医术上的事,紫星认为师傅都不见得有他能耐,上次给沈坤搭脉,就出现明显失误,师傅一开始还在倚老卖老,争得个面红耳赤,到最后一验证索性灰溜溜走了。
她自己都尴尬。
所以白庚不是一个口无遮拦的人,他有绝对实力。
然而妇人最先沉不住气,顿时明白过来,她男人找不到,这下可麻烦了,坐立不安,就连说话都有些结巴:“哎,这这这怎么办啊?我也不知道活生生一人会在哪儿,苦苦找了三年,这三年一点音讯都没有……”
白戊忍不住脱口而出:“渣男!丢下妻儿老小就玩失踪,不配当人,简直是男人中的败类,这种人就应该拉出来示众或浸猪笼。”

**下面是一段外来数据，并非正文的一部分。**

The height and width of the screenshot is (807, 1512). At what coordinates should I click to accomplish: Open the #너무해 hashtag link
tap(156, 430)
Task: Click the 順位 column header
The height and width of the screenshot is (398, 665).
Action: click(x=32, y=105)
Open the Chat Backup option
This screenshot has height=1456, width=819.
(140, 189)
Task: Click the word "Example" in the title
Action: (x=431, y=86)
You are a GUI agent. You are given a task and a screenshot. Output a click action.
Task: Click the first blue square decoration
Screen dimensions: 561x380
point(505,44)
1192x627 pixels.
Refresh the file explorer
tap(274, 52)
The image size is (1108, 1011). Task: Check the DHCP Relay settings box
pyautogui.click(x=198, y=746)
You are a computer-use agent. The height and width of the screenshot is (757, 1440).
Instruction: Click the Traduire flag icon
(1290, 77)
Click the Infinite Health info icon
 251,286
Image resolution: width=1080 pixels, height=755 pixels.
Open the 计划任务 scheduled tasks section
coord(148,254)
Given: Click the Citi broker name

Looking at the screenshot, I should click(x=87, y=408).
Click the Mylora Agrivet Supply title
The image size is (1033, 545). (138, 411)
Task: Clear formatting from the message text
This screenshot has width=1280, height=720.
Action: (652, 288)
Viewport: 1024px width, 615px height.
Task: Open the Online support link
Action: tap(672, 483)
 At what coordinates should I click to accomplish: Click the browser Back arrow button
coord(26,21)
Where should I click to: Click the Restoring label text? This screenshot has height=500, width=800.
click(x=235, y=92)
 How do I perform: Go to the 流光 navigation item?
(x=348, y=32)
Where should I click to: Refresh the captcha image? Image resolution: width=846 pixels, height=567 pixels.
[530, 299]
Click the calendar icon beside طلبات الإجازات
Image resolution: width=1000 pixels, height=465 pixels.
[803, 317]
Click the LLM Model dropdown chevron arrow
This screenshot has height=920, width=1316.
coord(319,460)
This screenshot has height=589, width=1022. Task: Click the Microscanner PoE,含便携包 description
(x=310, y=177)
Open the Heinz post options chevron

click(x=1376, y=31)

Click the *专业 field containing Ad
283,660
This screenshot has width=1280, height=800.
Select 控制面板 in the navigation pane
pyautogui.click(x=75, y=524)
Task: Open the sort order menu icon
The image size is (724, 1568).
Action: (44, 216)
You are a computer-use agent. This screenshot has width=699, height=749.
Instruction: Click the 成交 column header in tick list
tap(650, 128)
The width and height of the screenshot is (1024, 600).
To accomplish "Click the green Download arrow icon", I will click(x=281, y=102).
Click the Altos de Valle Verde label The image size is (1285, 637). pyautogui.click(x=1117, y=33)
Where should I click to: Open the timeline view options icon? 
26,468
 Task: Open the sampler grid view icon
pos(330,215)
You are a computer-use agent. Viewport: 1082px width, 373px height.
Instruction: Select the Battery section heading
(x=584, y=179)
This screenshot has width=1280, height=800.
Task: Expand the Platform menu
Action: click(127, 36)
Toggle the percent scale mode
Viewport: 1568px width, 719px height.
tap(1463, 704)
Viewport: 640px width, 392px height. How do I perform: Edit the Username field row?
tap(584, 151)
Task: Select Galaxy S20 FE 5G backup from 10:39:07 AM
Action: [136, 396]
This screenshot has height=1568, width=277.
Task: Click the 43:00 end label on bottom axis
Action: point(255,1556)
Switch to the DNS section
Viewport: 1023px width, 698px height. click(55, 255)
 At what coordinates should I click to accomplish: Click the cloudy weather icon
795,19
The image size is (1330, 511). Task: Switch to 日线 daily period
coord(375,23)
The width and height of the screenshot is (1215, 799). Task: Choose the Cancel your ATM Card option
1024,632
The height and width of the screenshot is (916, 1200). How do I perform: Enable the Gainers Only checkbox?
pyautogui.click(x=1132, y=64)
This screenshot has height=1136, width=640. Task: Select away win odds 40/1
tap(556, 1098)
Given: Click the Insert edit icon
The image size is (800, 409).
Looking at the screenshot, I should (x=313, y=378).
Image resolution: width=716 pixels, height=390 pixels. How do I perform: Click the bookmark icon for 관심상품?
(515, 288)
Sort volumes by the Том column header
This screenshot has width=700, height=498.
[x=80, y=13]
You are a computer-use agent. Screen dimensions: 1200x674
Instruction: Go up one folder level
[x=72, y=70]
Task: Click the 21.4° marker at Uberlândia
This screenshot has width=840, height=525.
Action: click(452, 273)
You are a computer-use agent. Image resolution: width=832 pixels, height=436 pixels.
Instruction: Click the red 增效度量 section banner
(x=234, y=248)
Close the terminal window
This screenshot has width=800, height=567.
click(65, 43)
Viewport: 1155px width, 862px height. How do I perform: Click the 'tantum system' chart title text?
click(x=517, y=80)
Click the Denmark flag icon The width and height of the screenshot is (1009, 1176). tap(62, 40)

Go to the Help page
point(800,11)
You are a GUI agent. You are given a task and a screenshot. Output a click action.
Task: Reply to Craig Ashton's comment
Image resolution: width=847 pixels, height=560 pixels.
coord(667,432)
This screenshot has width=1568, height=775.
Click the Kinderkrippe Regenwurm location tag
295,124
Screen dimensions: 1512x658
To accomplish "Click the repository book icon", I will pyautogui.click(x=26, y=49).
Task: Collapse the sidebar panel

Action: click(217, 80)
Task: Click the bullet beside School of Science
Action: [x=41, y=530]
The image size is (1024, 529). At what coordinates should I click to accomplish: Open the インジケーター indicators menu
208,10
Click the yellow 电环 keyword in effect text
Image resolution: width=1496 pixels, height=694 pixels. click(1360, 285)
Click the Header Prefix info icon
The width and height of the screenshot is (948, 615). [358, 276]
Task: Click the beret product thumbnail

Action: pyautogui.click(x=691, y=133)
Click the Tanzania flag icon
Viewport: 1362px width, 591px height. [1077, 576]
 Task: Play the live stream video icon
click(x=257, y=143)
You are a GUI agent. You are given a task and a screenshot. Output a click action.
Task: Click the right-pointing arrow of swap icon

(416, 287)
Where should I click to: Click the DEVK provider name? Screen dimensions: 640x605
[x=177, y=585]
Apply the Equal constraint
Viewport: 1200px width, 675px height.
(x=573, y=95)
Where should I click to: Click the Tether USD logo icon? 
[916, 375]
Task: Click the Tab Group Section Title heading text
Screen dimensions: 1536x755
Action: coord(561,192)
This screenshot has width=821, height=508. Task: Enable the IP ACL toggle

紫星也认同,“孩子正是需要爹娘陪伴的时候,这个时候不负责,太不人道了。”
“就是。”
这两姐妹同仇敌忾,一致对外。
妇人忍不住道出一句实话:“你们看到的,我的岚岚都已经这样了,他还这么冷血无情,眼里根本没有我们娘三。”
可怜的女人啊!
若不是形式所迫,谁愿意带着一双儿女到处奔波。
想了想,闻一还是决定:“锦樊,再辛苦你跑一趟,直接将那名男子请来吧!”
锦樊蹙眉特意看了一眼妇人。
妇人还是有些模棱两可。
白戊不以为然:“翠兰姐,你到底还犹豫什么?”
妇人语塞:“我,我从未跟他有过交际。”
“啥?”
说出这话,大家顿时惊愕。
到底又是怎么一回事?
妇人有一瞬间的尴尬,解释一通后,众人很快又恢复了常态。
紫星只觉得彼时非此时,关键时刻不能掉链子,直言:“翠兰姐,你试一试不就知道了。”
白庚插嘴:“哎呀,这位姐姐不管你们之前有什么,这一刻就应该放下成见。”
试问怎么放下?
这些年,她翠兰尝尽各种苦楚,若不是他在背后默默无闻的付出,她早就寻死觅活去了。
“额。”
妇人表示不知如何是好。
这时白戊突然很小声:“真是娇情,女人这样娇滴滴的有什么用?”
说什么呢?
紫星故意扯了一下白戊衣襟,低语:
“好了,别说这些不愉快的事了,看翠兰姐这样,心里一定难受。”
见妇人唯唯诺诺,白戊才不管这么多,干脆挑开话头,反嘴道:“难道我说的不是事实嘛?都什么时候了?墨迹个毛线,能不能做个爽快的女人。”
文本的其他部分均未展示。